▶ **Entries shown**

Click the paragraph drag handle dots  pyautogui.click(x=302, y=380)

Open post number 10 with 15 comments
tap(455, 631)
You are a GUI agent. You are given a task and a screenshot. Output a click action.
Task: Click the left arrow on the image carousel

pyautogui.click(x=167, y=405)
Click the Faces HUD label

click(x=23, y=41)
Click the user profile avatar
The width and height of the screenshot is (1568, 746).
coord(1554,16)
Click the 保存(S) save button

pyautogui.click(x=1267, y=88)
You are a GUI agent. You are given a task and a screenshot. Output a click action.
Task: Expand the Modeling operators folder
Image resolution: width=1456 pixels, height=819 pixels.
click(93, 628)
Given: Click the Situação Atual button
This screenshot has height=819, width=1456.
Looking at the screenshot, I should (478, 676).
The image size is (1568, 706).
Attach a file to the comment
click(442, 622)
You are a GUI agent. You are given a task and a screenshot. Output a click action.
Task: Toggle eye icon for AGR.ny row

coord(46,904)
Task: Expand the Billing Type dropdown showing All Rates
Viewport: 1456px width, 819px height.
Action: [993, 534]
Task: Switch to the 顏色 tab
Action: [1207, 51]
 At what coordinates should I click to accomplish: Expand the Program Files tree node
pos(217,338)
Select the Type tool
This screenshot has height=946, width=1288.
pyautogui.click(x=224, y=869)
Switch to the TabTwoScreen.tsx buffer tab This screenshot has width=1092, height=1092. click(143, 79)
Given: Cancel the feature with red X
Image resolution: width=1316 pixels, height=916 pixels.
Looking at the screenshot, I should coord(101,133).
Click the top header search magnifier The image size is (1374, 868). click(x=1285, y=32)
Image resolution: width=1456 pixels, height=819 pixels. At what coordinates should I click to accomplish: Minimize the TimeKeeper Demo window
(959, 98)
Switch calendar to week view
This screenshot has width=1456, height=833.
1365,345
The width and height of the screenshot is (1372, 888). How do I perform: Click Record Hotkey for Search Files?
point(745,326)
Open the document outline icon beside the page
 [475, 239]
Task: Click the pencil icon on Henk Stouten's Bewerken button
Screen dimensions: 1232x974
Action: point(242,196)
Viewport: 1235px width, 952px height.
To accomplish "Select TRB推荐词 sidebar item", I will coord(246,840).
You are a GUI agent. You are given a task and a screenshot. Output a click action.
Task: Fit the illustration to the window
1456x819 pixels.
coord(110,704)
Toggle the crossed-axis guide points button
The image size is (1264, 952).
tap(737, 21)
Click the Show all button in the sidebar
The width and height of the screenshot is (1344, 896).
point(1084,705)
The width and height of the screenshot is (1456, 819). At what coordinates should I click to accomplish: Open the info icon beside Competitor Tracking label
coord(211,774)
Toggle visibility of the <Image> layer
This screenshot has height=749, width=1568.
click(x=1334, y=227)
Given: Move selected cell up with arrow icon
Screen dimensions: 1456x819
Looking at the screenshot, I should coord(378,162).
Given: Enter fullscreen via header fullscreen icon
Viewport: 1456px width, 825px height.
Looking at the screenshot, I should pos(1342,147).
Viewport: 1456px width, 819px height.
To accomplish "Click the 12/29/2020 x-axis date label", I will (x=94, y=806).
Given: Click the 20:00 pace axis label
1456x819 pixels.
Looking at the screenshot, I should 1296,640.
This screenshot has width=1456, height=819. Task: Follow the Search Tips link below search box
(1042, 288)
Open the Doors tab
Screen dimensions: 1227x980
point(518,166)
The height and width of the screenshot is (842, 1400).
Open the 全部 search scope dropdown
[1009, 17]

▶ **Required work**
Go through the listing above and return every line where the word "header" occurs.

▶ **Answer section**
Click the top header search magnifier The image size is (1374, 868). click(x=1285, y=32)
Given: Enter fullscreen via header fullscreen icon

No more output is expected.